Page excerpt -
━━━━━━━━
The Senate Executive Committee's first meeting of the academic year was light on business - but don't expect that to become a trend, said new chair Roy Campbell after the Aug. 26 meeting.
Campbell said he expects the 2013-14 year to bring a heavy workload for the Urbana Academic Senate, SEC and its 18 committees, as several important campus issues likely will come before them for consideration.
He said the recent submission of the campus Strategic Plan to university administrators and the speed at which those strategies are implemented will likely lead to an increase in senate business, as will the current internal review of senate operations and procedures.
"I think all of that activity will lead to quite an agenda because in some form or fashion, all of those things will come back to us," he said. "I think we'll have many tasks set aside for us to consider. A year is very short and it would be nice to make a lot of progress."
Outside of affecting administrative and academic direction, Campbell said the discussion and implementation of the strategic plan represents an opportunity for the senate to directly affect funding decisions.
"Good budgeting comes from careful planning, and being at the table for these larger discussions is important," he said. "You'd like to give everyone the same amount, but funding will continue to be a difficult issue. It will be about identifying campus priorities."
Other issues of import include the ongoing discussion of how massive open online courses fit into the land-grant university structure; how open-access initiatives can be balanced against the call for increased economic return in the face of funding pressures; and how far proposed changes in federal standards will go to address student access and cost, to rank university performance, and the distribution of funding in the future.
He said an ad hoc senate committee had been working over the summer to address salary, benefit and pension issues, the budget and campus renovation priorities, and how the senate can affect them.
━━━━━━━━
Information shown -
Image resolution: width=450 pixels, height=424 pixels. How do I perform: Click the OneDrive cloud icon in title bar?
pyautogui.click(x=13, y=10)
━━━━━━━━
Exercise requirements -
- a) Translate this sentence from the Senate Executive Committee article into Spanish: "He said an ad hoc senate committee had been working over the summer to address salary, benefit and pension issues, the budget and campus renovation priorities, and how the senate can affect them."
- b) Pick up the Senate Executive Committee article after its final sentence and keep writing.
The listing has no connection to the Senate Executive Committee article.

Results by task -
- a) Dijo que un comité ad hoc del senado había estado trabajando durante el verano para abordar los temas de salarios, prestaciones y pensiones, el presupuesto y las prioridades de renovación del campus, y la manera en que el senado puede influir en ellos.

- b)
Kim Graber, the SEC's new vice chair, said the difficulties in deciding some issues will be compounded by a need to act "nimbly" as Chancellor Phyllis M. Wise has put it, when they come up for consideration.
Graber said SEC members are encouraged by recommendations made in the Strategic Plan, as well as by the importance Wise and Ilesanmi Adesida, the vice chancellor for academic affairs and provost, have indicated they place on the concept of shared governance.
"I think everyone understands the need to focus our energies for the future, and the work of the ad hoc task force this summer was informed by both faculty members and the administration," she said. "It was shared governance at its best, and it's a good sign."
Campbell said that the senate's review of its own role within the shared governance structure is important as well, considering the convergence of so many future-focused academic issues. And it's especially prescient considering the university administration is simultaneously conducting its own internal review.
He said he sees one of his main roles as improving and increasing communication between all of the interested parties, "because we're all dedicated to making this university better." He said he would emphasize the need to make senate meetings and correspondence transparent and meet the criteria of the Illinois Open Meetings Act.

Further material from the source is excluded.